That’s what makes analyst firm RedMonk’s long-term language breakdowns so interesting: You can see how usage of these languages rises or dips over a period of several years. RedMonk determines long-term rankings by sourcing data via GitHub pull requests and Stack Overflow discussion. “The idea is not to offer a statistically valid representation of current usage, but rather to correlate language discussion and usage in an effort to extract insights into potential future adoption trends,” is how the firm describes its methodology; GitHub is used to measure the amount of code generated via a particular language, while Stack Overflow is used to determine “chatter” or “buzz” around a language.
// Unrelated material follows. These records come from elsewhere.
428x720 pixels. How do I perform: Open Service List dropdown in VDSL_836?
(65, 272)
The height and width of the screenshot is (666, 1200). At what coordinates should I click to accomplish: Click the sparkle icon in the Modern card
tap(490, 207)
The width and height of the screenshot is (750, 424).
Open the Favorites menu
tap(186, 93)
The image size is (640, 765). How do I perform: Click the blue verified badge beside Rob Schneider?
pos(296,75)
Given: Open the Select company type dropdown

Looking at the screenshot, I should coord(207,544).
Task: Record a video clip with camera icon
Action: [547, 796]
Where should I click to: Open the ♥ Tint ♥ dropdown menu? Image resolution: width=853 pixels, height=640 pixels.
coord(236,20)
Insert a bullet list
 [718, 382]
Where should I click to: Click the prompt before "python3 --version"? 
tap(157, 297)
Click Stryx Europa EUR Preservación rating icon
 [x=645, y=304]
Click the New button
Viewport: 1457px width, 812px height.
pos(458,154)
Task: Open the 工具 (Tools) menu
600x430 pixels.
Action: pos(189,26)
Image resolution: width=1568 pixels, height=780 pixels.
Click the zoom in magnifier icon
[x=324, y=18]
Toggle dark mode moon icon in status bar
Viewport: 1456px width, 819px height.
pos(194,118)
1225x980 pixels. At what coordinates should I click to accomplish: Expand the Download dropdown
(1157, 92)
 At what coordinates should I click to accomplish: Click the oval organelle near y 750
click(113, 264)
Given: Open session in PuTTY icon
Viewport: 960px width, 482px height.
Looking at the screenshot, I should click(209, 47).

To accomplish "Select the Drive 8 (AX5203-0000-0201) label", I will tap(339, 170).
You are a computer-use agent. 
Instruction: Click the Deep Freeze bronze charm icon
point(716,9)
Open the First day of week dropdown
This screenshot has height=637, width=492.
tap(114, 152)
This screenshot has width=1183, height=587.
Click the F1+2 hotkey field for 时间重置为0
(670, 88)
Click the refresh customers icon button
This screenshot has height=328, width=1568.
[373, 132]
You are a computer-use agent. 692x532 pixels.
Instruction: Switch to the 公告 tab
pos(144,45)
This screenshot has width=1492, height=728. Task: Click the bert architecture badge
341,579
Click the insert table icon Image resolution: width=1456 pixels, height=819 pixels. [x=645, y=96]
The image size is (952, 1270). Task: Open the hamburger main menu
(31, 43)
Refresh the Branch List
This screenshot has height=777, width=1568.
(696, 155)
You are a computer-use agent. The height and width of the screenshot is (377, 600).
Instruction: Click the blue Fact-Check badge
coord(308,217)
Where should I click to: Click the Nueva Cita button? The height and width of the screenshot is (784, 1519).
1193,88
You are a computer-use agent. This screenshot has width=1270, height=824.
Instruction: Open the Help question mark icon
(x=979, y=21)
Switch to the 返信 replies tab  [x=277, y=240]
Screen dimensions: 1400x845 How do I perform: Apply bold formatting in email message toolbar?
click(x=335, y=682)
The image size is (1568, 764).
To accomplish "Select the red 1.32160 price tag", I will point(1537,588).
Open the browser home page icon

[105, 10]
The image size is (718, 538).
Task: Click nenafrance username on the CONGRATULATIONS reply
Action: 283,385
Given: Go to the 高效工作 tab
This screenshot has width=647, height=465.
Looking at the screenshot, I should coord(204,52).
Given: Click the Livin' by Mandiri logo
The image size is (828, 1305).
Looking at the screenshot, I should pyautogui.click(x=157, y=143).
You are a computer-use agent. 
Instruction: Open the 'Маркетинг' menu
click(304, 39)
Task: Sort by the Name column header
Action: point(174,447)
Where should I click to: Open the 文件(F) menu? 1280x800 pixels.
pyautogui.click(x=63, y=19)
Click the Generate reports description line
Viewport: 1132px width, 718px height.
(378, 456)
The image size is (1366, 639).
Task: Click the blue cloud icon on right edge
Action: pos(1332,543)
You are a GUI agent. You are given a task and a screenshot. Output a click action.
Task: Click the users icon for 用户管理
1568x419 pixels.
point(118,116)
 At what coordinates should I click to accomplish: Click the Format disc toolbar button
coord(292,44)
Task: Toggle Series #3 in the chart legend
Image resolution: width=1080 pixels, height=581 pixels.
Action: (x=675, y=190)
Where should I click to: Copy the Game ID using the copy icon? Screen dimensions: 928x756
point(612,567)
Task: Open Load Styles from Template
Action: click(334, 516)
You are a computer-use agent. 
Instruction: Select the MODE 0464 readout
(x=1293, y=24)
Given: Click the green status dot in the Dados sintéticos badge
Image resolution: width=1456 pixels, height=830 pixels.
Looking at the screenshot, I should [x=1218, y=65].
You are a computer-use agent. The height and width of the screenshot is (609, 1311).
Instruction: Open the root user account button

For the latest edition of the long-term chart, it’s interesting to see that Python is on the rise, as is CSS, Swift and TypeScript; C, Objective-C, and Scala are a bit down. Many languages, though, are pretty steady overall:
One interesting thing to note: After a roller-coaster ride over the past few years, R is actually four ranks above where it was in 2012. That runs counter to the popular narrative, which suggests that R, primarily used by data scientists and analysts as part of their workflow, is being eaten away by Python. Indeed, numerous surveys over the years have suggested that R use among data and analytics professionals has been falling at the expense of Python.
However, the RedMonk data suggests that R is more than holding its own as a niche language. That echoes the recent findings of the TIOBE Index, which saw R rise to eighth place from 20th in its language rankings.
Python is also on the rise, coming in second place on RedMonk’s rankings, no doubt thanks to its increasing use in everything from data analytics to A.I. work. “Underrated and often overlooked, the versatility of the language remains both its calling card and the basis for its continued strength,” reads RedMonk’s analysis. “Much like Perl in its heyday, Python is the glue for thousands of small projects and the basis for countless personal scripts, including a few that retrieve data for these rankings. But it continues to find its footing amongst emerging and expanding categories, whether that’s data science a few years ago or GPT-3 work today.”
But as you can see from the chart, “big” languages like Python generally haven’t moved very much in the rankings over the past several years; it’s in the lower rankings, where only a few thousand developers can have a sizable effect on a language’s overall usage, where you see quite a bit of turbulence. It’s anybody’s guess what this list might look like five years from now, but Python will probably still be there.